Why it matters: - No external dependencies - 10-100x faster queries - Embedded trace viewer in dashboard - Offline analysis without network

3. Full I/O Capture

Other frameworks: Log timestamps and durations

Flock: Capture complete input/output artifacts (with size limits)

Why it matters: See exactly what data agent consumed and produced, not just that it executed

4. Zero Configuration

Other frameworks: Configure exporters, collectors, sampling

Flock: export FLOCK_AUTO_TRACE=true

Why it matters: Works out of the box, no YAML configuration files


Troubleshooting

Traces not appearing in dashboard

Check: - FLOCK_AUTO_TRACE=true set? - FLOCK_TRACE_FILE=true for DuckDB storage? - Dashboard running? (flock.serve(dashboard=True)) - Trace Viewer tab open in dashboard?

Solution: - Verify environment variables: echo $FLOCK_AUTO_TRACE - Check .flock/traces.duckdb file exists - Restart dashboard if opened before tracing enabled

DuckDB file growing too large

Check: - How many traces stored? SELECT COUNT(*) FROM traces - Retention period configured?

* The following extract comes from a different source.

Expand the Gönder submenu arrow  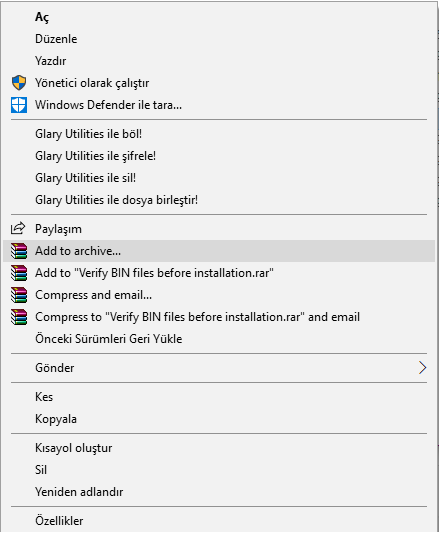[x=422, y=367]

Solution: - Clear old traces: Flock.clear_traces() - Configure retention policy in production - Export to external system (Grafana) and clear local

Slow dashboard performance

Check: - How many spans in current trace? Timeline view shows count - Artifact sizes? Large artifacts (>100KB) slow rendering

Solution: - Filter to recent time range (last 5 minutes) - Query specific trace_id instead of loading all - Avoid capturing large artifacts in spans


Next Steps

Getting Started: 1. Enable auto-tracing - 5-minute setup 2. Use traced_run() - Wrap workflows 3. Explore the dashboard - Seven trace viewer modes

Deep Dive: 4. How to Use Tracing Effectively - Complete guide 5. Production Patterns - Deploy to production 6. Technical Reference - Implementation details

Related Guides: - Dashboard Guide - Real-time visualization - Core Concepts - Understand Flock architecture - Quick Start - Build your first agent


Summary

Flock's distributed tracing provides:

OpenTelemetry auto-instrumentation - Zero-code tracing for all agents ✅ DuckDB storage - Fast, embedded, no external dependencies ✅ Seven trace viewer modes - Timeline, Statistics, RED, Dependencies, SQL, Config, Guide ✅ Full I/O capture - See complete input/output artifacts ✅ Unified tracing - Single trace per workflow with traced_run()Production-ready - Export to Grafana/Jaeger/Datadog ✅ Blackboard-native - Discover emergent agent interactions

Start tracing: export FLOCK_AUTO_TRACE=true && python your_agent.py

View traces: Open dashboard → Trace Viewer tab → Explore!